人と多く接する仕事だからこそ

医療現場は大きく変わり、患者はお医者様に診ていただくという感覚より、お客様扱いされることを望む人が増えたと言われている。価値観も多様化しており、今までにないような難しい対応を迫られることが増加しているのが現状だ。看護師も人間であることから、時として怒りの感情を抱いてしまうこともある。その点で役立つのが、アンガーマネジメントだ。
アンガーマネジメントとは人が抱える怒りや悲しみ、劣等感などのマイナス感情を整理して理解し、客観的にとらえることで適切にコントロールする手法を指す。アンガーマネジメントは看護師のように人と接する仕事だけでなく、緊張や忍耐が必要な感情労働の現場で広く取り入れられている。

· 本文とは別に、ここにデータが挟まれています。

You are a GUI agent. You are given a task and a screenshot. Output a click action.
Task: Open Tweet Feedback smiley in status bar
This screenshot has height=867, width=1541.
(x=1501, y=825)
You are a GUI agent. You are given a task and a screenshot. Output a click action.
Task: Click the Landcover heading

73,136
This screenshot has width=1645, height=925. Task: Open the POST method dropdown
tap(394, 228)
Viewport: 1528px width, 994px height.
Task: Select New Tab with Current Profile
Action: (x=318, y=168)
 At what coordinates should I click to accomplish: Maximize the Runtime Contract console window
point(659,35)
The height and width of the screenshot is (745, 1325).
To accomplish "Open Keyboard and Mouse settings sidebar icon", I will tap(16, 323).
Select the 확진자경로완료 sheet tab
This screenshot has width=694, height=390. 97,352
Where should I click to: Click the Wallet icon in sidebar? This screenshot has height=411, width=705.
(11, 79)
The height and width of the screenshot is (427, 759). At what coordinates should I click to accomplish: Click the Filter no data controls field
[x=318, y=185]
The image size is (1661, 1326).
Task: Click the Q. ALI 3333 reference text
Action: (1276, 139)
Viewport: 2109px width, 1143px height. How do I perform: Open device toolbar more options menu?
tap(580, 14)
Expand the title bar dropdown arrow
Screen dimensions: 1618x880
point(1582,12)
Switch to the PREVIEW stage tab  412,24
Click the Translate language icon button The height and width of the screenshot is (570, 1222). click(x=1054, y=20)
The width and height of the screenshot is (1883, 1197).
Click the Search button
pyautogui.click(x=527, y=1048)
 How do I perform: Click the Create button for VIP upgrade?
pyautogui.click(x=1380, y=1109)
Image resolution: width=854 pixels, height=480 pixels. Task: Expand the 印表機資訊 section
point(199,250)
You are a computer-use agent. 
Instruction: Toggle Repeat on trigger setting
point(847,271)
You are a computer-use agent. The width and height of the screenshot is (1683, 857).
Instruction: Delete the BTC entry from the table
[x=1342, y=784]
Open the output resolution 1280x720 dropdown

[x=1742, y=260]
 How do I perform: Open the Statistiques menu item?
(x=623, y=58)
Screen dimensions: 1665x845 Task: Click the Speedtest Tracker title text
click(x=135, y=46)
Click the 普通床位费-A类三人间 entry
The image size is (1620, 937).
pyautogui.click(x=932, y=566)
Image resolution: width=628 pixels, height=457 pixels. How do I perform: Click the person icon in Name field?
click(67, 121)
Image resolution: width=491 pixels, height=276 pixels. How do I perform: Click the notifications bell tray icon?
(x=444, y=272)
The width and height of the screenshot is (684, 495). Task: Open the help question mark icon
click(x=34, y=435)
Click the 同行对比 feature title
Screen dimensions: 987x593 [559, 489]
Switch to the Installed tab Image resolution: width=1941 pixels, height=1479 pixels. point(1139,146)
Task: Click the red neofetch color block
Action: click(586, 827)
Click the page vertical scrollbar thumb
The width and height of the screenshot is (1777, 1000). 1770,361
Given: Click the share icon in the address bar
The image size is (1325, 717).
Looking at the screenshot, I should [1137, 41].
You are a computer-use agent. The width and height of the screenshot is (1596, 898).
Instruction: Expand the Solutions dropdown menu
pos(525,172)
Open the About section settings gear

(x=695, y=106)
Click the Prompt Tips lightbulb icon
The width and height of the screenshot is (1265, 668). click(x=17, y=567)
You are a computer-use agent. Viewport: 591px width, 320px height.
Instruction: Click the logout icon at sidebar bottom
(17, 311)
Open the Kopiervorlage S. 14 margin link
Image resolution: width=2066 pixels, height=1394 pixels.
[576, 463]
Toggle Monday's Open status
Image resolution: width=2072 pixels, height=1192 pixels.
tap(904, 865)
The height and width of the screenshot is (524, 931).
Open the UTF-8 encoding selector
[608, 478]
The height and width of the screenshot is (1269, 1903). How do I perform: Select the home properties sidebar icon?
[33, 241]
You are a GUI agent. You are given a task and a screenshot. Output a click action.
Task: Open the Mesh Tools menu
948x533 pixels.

アンガーマネジメントでまず知っておきたいのが、怒りの感情は人間の表現の一つであり、自分を守るための防衛反応ということだ。つまり、人間である以上怒りの感情をなくすことは不可能なため、コントロールするしかないことになる。怒りをコントロールするのに役立つのが、時間だ。怒りの感情に表れるアドレナリンは6秒かけて体内を回るため、それ以上の時間が経過すれば怒りを表に出すことを抑えられる。
また、怒りを抱きやすい状況や傾向を調査して、自分の怒りを点数化して客観視することで、怒りを抱きやすい状況を回避できるだろう。そして、自分や患者に理想の姿を追い求め過ぎないようにしたり、諦めの気持ちを持ったりすることも怒りのコントロールに役立つはずだ。